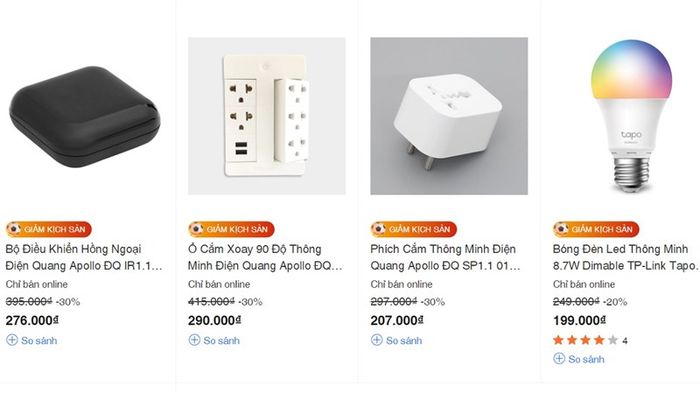Image resolution: width=700 pixels, height=394 pixels.
Task: Open black infrared controller product image
Action: tap(85, 117)
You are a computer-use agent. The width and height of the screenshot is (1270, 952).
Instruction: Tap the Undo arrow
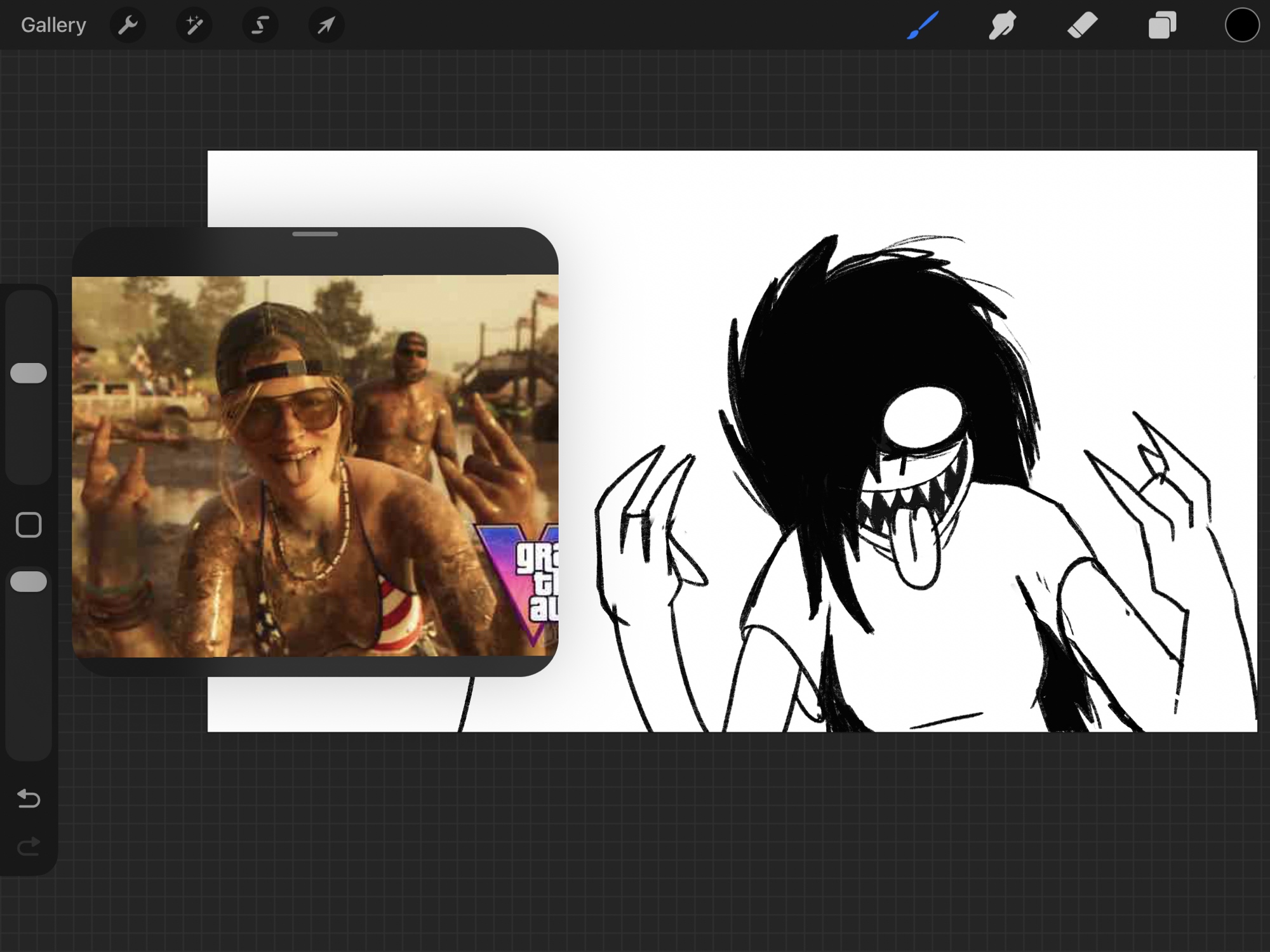(29, 798)
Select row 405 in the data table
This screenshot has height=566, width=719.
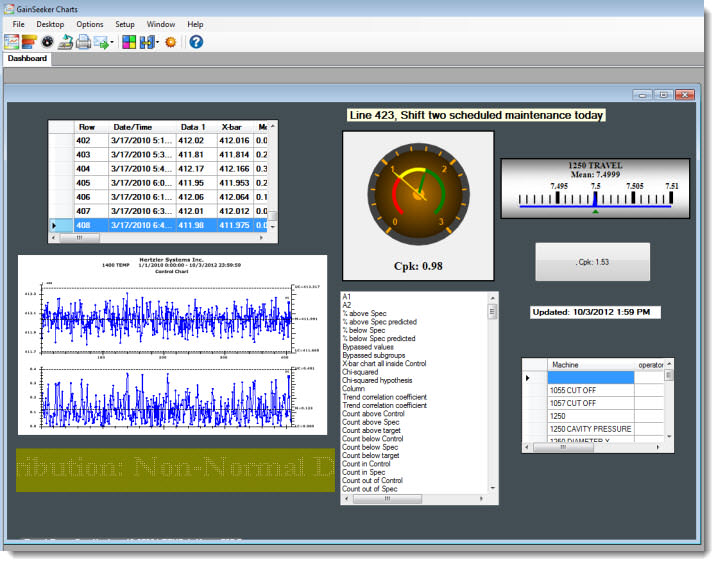coord(86,183)
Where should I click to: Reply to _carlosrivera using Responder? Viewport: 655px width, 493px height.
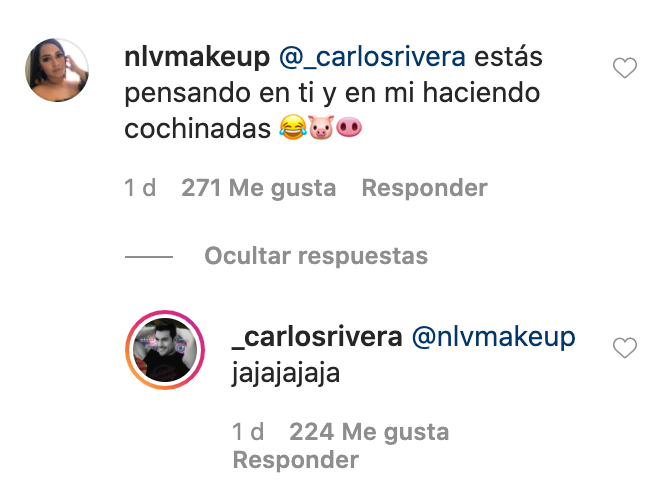[295, 460]
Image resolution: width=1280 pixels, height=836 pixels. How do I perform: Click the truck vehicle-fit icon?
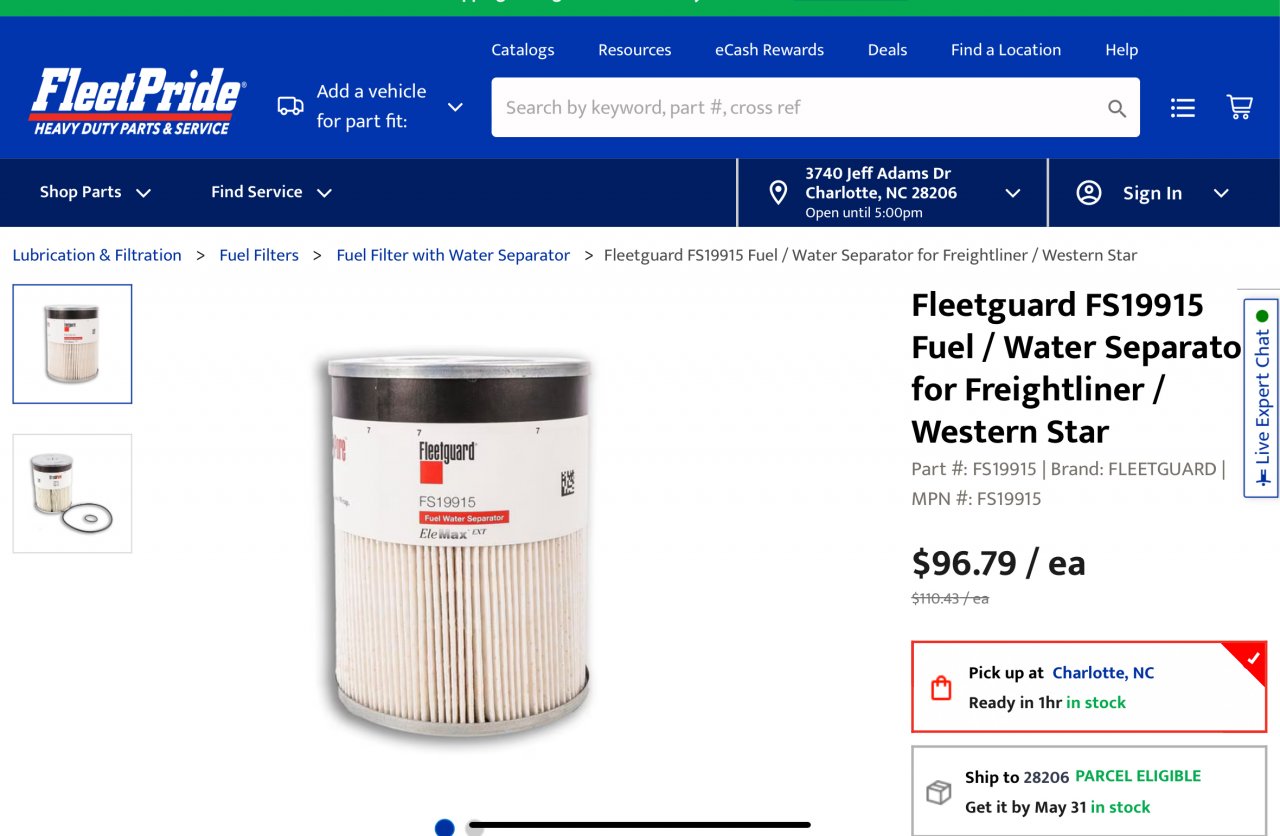[x=290, y=106]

*Written instruction*: Rewrite the data above with every "screenshot" swapped for "capture", changing nothing else, and omit the pictures.

*Answer to this exercise*:
Image resolution: width=700 pixels, height=394 pixels.
Task: Open black infrared controller product image
Action: tap(85, 117)
You are a computer-use agent. The width and height of the capture is (1270, 952).
Instruction: Tap the Undo arrow
(29, 798)
Select row 405 in the data table
This capture has height=566, width=719.
coord(86,183)
Where should I click to: Reply to _carlosrivera using Responder? Viewport: 655px width, 493px height.
[295, 460]
Image resolution: width=1280 pixels, height=836 pixels. How do I perform: Click the truck vehicle-fit icon?
[x=290, y=106]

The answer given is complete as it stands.